In order to predict the impact of sea-level rise on the biogeomorphology in Baie Orientale and Baie de L'Embouchure, the hydrodynamic model Delft3D Flexible Mesh is applied. The effect of seagrass meadows and coral reefs on both flow and waves are captured with this model. In this way, the long term change in average hydrodynamic conditions due to sea-level rise is determined depending on the response of the ecosystems.

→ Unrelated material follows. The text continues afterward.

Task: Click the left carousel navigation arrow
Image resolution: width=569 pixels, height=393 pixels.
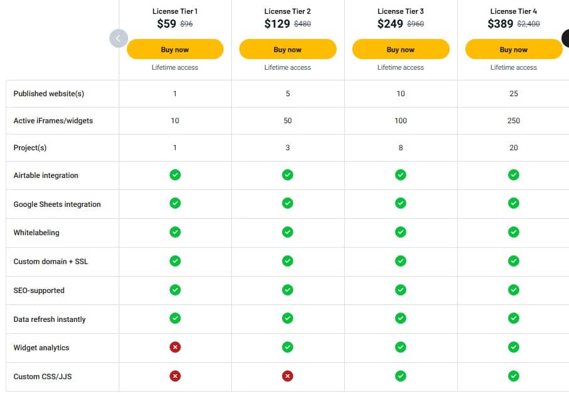Action: point(118,38)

A wave-driven circulation is found in both bays with flows of 0.5 m/s over the reefs and currents of 0.2 m/s inside the bays. The hydrodynamic conditions are mainly determined by the reef height. Depending on the response of coral reefs to climate change and the amount of sea-level rise, the wave height inside the bays and the wave-induced currents increase. Under the worst-case scenario, where coral reefs degrade and seagrass meadows die, flow velocities increase by more than 100% in Baie de L'Embouchure and by 200% in Baie Orientale under a sea-level rise of 0.87 m. The significant wave height rises to 300% in Baie Orientale and doubles in Baie de L'Embouchure. But this increase of hydrodynamic stresses is not expected to lead to devastating damage to coral reefs and seagrass meadows. Instead, the response of coral reefs will be determined by changing water temperatures and ocean acidification. A shift in seagrass occurrence due to the changed hydrodynamics is expected.

The long term impact of sea-level rise on the biogeomorphology of Baie de L'Embouchure and Baie Orientale seems to be limited. The ability to mitigate the impact of sea-level rise is shown and the resilience of the ecosystems proved, which is very promising for other shallow Caribbean bays that are threatened by sea-level rise.